Ente

 

Ente(Anas platyrhynchos)

 

Die Stockente ist die bekannteste heimische Wildente und Stammform der Hausente. Kein Teich, Brunnen oder Flusslauf, auf dem diese wasserliebenden Tiere fehlen. Ihre ausgebreiteten Flügel zeigen ein blaues Flügelfeld, das auch „Spiegel“  genannt wird. Stockenten sind Schwimm- und Gründler-Enten.
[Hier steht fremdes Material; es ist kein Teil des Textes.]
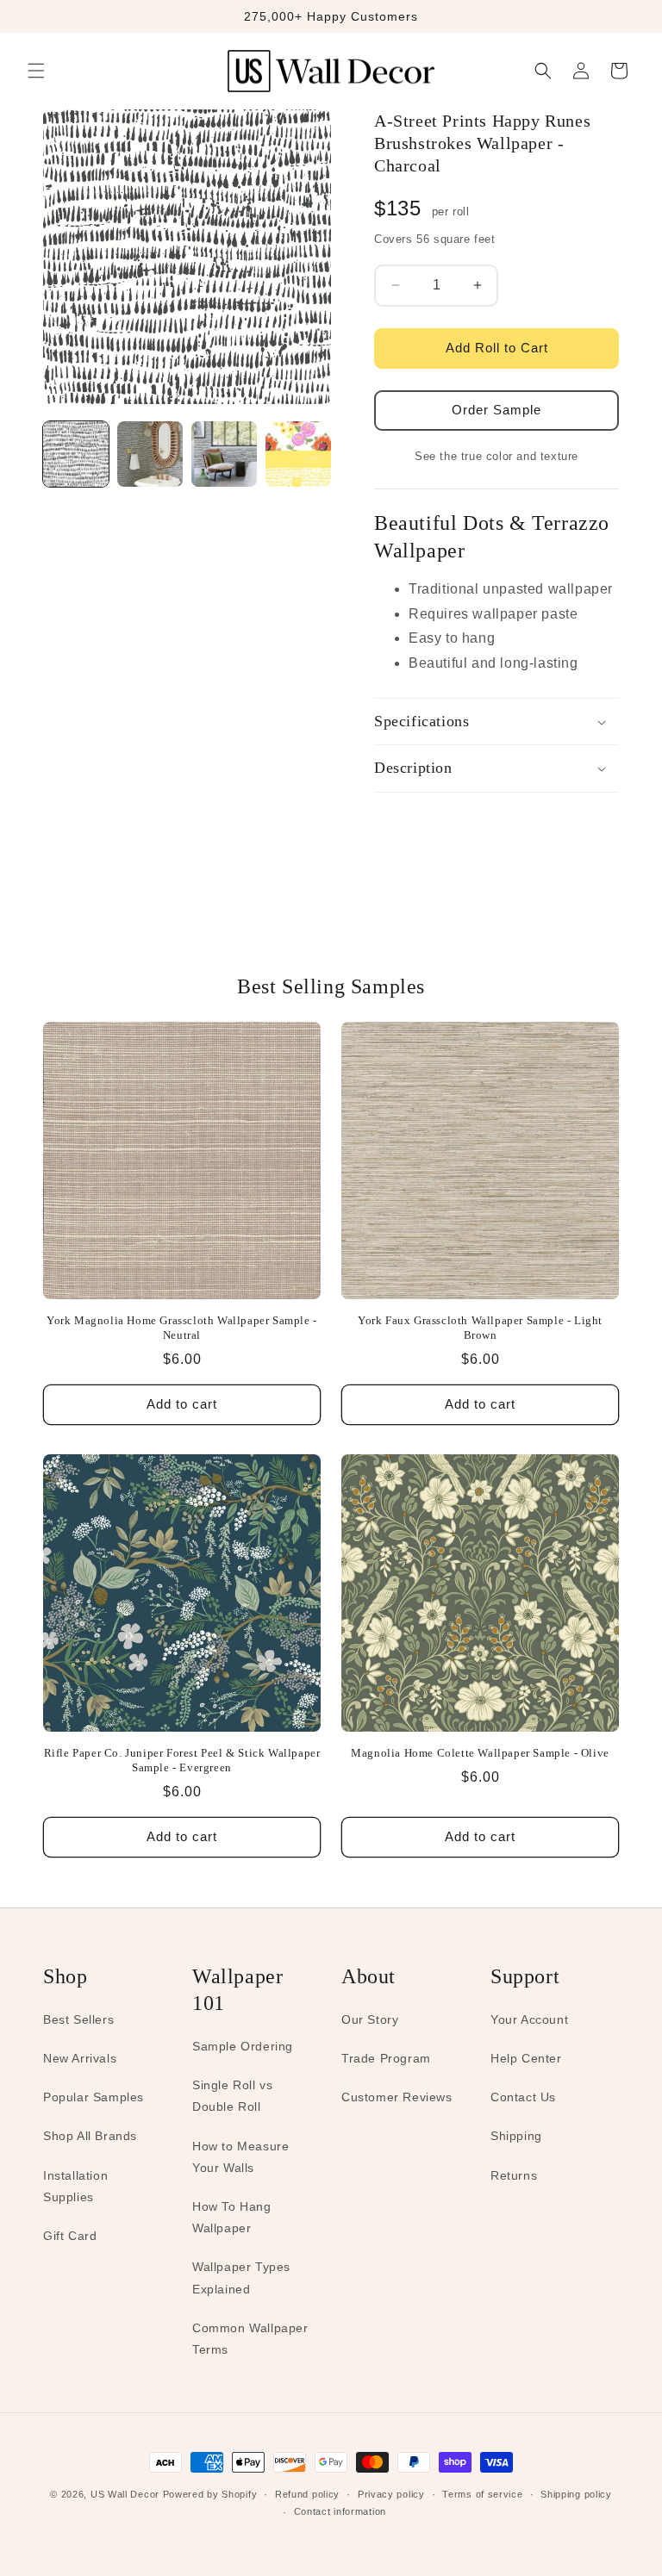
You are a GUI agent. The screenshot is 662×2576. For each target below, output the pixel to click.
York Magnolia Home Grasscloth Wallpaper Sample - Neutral (182, 1327)
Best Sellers (78, 2019)
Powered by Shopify (210, 2494)
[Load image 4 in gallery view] (298, 454)
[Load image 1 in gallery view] (76, 454)
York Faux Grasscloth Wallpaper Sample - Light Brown (480, 1327)
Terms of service (482, 2494)
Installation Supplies (75, 2186)
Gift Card (70, 2236)
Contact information (340, 2511)
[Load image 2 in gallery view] (150, 454)
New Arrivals (79, 2058)
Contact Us (523, 2097)
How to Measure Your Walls (240, 2157)
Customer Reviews (397, 2097)
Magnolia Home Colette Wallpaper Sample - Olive (480, 1752)
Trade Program (386, 2058)
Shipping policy (576, 2494)
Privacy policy (391, 2494)
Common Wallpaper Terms (250, 2338)
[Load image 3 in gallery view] (224, 454)
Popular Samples (93, 2097)
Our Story (369, 2019)
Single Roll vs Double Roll (232, 2095)
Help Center (526, 2058)
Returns (513, 2175)
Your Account (529, 2019)
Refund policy (307, 2494)
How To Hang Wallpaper (232, 2217)
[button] (36, 71)
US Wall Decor (125, 2494)
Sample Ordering (242, 2046)
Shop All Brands (90, 2136)
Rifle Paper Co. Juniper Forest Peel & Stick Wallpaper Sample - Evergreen (182, 1760)
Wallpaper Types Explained (241, 2277)
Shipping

Sie suchen ihre Nahrung durch „Gründeln“ ganz so, wie es das alte Kinderlied beschreibt: „Köpfchen in das Wasser, Schwänzchen in die Höh“. Dazu nutzen Sie ihre Schwimmhäute zwischen den Zehen, mit denen sie eifrig rudern.

 

Während die Erpel (Männchen) ein farbenfrohes Flügelkleid aus Weiß-, Grün-, und Blautönen besitzen, sind die Weibchen braun gemustert, damit sie beim Brüten der Eier im Schilf oder an Ufernischen gut getarnt sind. Das offene Nest am Boden oder manchmal auch in niedrigen Bäumen besteht aus Halmen und ist innen mit Daunen weich ausqepolstert. Mit diesen Brustfedern deckt die Entenmutter auch die Eier zu, wenn sie ihr Nest zur Futtersuche verlässt.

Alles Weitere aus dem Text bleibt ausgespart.